Does the Christian Care About the Poor or Not?

A novel about Christian apologetics and atheist counter-apologetics

The New Testament is brimming with demands that the Christian care for the poor and needy.  Think of the parable of the Sheep and the Goats (Matt. 25:31–46), the parable of the Good Samaritan (Luke 10:25–37), or the story of Jesus and the rich young man (Luke 18:18–30).

How some politicians and religious leaders can juggle the hypocrisy is beyond me.  I’ll grant that the Bible can be picked apart and made to say just about anything, but isn’t charity a prime demand?

[Jesus said:] Go, sell everything you have and give to the poor, and you will have treasure in heaven. Then come, follow me. (Mark 10:21)

[John the Baptist said:] Anyone who has two coats should share with the one who has none, and anyone who has food should do the same. (Luke 3:11)

If anyone has material possessions and sees a brother or sister in need but has no pity on them, how can the love of God be in that person? Dear children, let us not love with words or speech but with actions and in truth. (1 John 3:17–18)

Religion that God our Father accepts as pure and faultless is this: to look after orphans and widows in their distress and to keep oneself from being polluted by the world. (James 1:27)

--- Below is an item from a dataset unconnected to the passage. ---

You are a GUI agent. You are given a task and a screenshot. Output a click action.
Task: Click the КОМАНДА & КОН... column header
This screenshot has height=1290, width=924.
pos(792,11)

6 thoughts on “Does the Christian Care About the Poor or Not?

  1. Good Article! A question even I cannot answer, as a Christian. Honestly at times I cannot die the fact the lack of care and concern of my fellow Christians for our unlucky brothers and sisters.

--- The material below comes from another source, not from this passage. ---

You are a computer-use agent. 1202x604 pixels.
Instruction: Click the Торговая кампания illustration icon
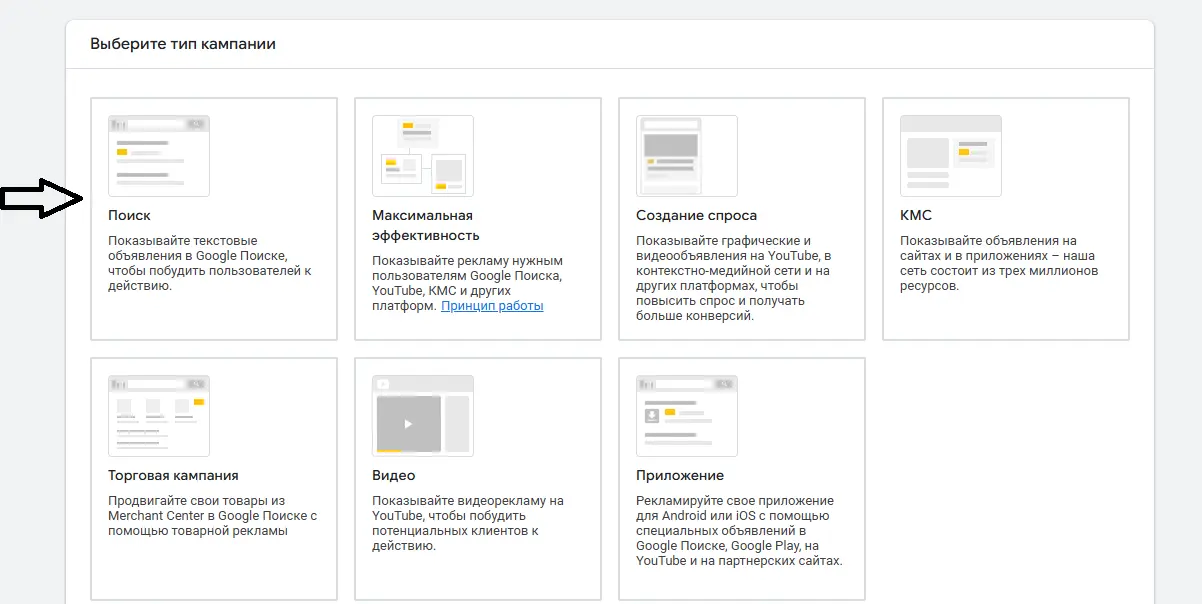point(158,415)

  2. Pingback: 5 Recommendations to the Pro-Life Movement | Galileo Unchained

  3. There was an article in this week’s Time about the different components of American conservatism, how they aren’t all singing out of the same hymnal, and how some of the cracks are starting to show. One segment of conservatives is the family-values branch, which is where you’re most likely to find strongly self-identified Christians. They probably ARE simpatico with all of those “love your nabor” imprecations of Jesus. Unfortunately, those admirable proclivities tend to get drowned out by the voices of the other factions within conservatism, the big-money guys, the neocons who want to squash anything that even LOOKS like a foreign adversary, the “no government is best” libertarians, and so on. And, regrettably, when we say “Christian” these days, the type of Christian that springs most readily to mind is the loud, politicized variety, not the kind who pray in their closets and do quiet, anonymous good works. One more excellent reason why church and state should be kept separate.